Growing supplies of light crude oil from the United States and a lack of spare pipeline capacity has blends like Edmonton Par and Western Canadian Select (WCS) being steeply discounted against WTI. The widening differentials have been an ongoing issue for Canadian producers throughout 2012 and are expected to remain a concern in 2013.
Natural gas, because it is less readily transported abroad, is subject to supply and demand factors within North America. Although the low price environment of the past three years has served to curtail dry gas drilling, horizontal well technology in shale gas plays and liquids-rich gas development led to record North American production in 2012.

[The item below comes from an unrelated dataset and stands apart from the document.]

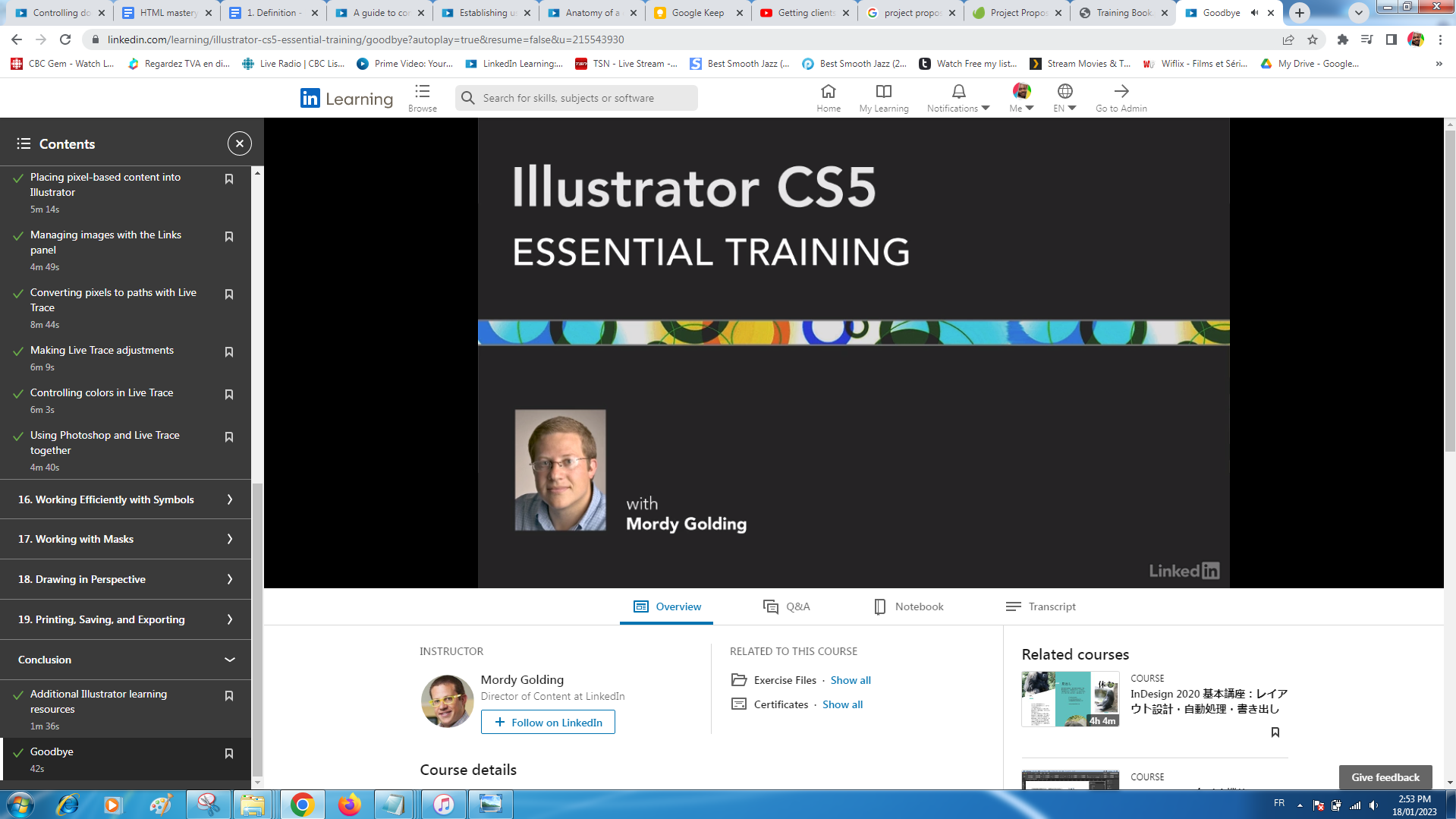
Task: Open the Notifications dropdown
Action: 958,98
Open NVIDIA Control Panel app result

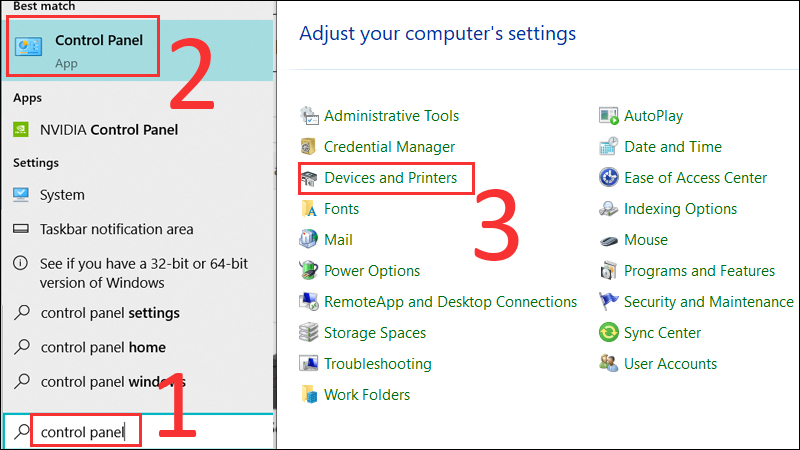[x=108, y=129]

The average benchmark AECO natural gas price was 14% lower in the fourth quarter of 2012 versus Q4 2011. The pricing outlook is bearish in the near term due to the oversupply situation. Longer-term, we believe demand growth, driven by the phasing out of coal-fired power plants in favour of cleaner-burning natural gas, increasing transportation and industrial use, and developing offshore markets, will support stronger natural gas pricing.
Our average selling prices reflect product quality and transportation differences from benchmark prices. In the fourth quarter of 2012, our average realized oil price was $72.40 (Q4 2011 - $85.78) per barrel and our average realized natural gas price was $2.56 (Q4 2011 - $2.91) per Mcf.
Guidance Update
The following table compares changes in our key operating assumptions during 2012 to our actual results for the year. Compared to our November guidance:
- Average production for the fourth quarter was 856 boe per day higher than the third quarter of 2012 and annual production came in 3% above guidance, mainly due to prior period adjustments and flush production from successful drilling in Southeast Saskatchewan.

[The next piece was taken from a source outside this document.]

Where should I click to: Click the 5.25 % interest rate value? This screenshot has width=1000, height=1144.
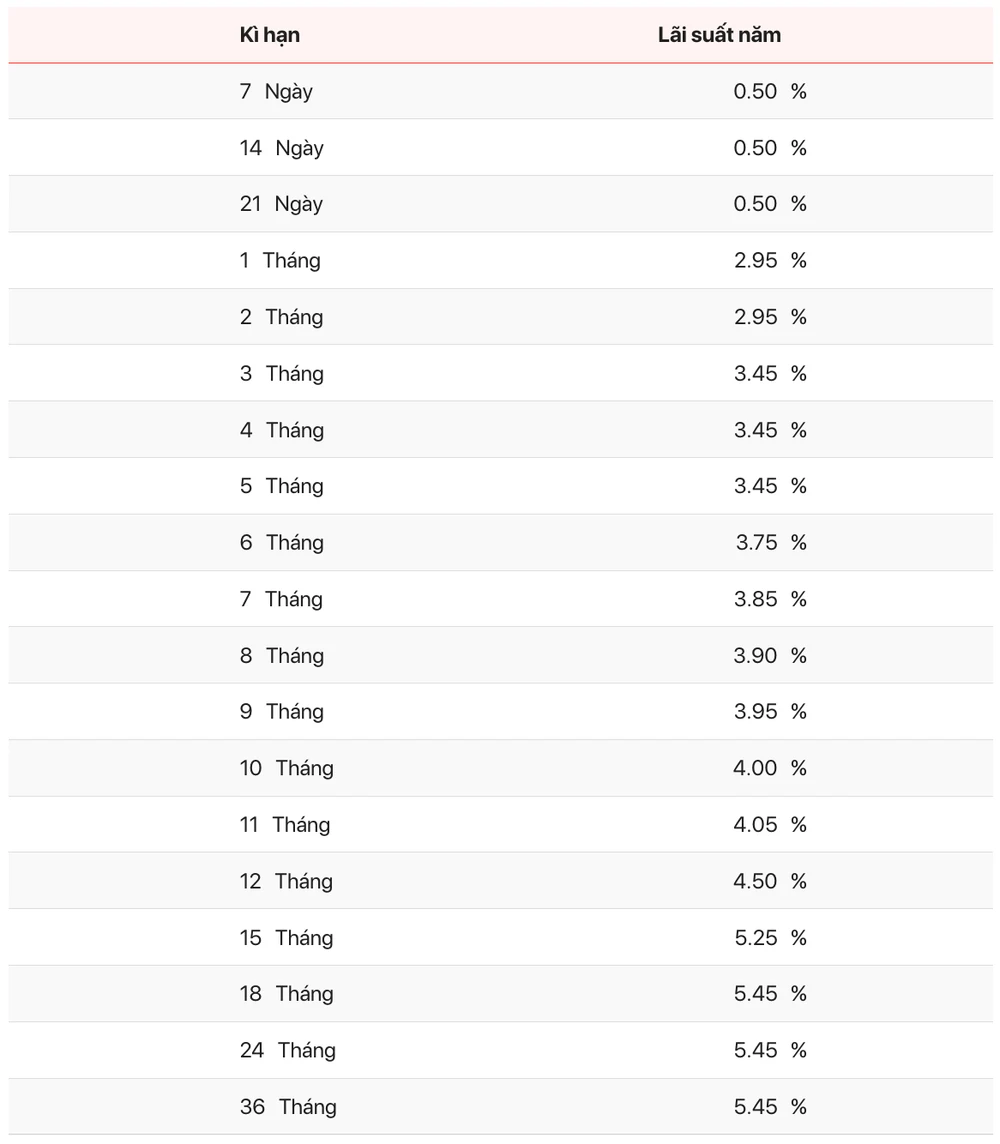pyautogui.click(x=770, y=938)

- Average oil prices were slightly lower than our assumptions, while natural gas prices were slightly higher.
- General and administrative costs per boe were lower than forecast as a result of higher a production base.
- Capital expenditures were $1.7 million higher than forecast, as we completed and equipped more oil wells than anticipated in the fourth quarter.
2012 Key Operating Assumptions
Previous Guidance
Annual Average 2012 Actual Results Nov. 8, 2012 Aug. 9, 2012 May 9, 2012 Mar. 14, 2012
Daily production boe/d 8,850 8,600 8,300 8,100 7,600
WTI oil price US$/bbl 94.20 (1) 95.00 93.00 100.00 100.00
Western Canada Select (WCS) Cdn$/bbl 73.08 (1) 75.00 72.00 75.00 81.00
AECO natural gas price Cdn$/Mcf 2.39 (1) 2.25 2.25 2.00 2.50
Exchange rate Cdn$/US$ 1.00 1.00 1.00 1.00 1.00
Operating costs $/boe 4.82 4.80 4.80 4.80 4.60
General and administrative costs (2) $/boe 2.39 2.65 3.00 3.00 3.00
Capital expenditures $ millions 36.7 35 30 30 30
Dividends paid in shares (DRIP) $ millions 27.4 27 27 27 27
Long-term debt at year end $ millions 18 18 21 18 15
Cash taxes paid in 2012 $ millions 4.7 4.6 4.6 - -
Weighted average shares outstanding millions 64.9 65 65 65 65
(1) As reported by the Canadian Association of Petroleum Producers (CAPP).
(2) Excludes share based and other compensation.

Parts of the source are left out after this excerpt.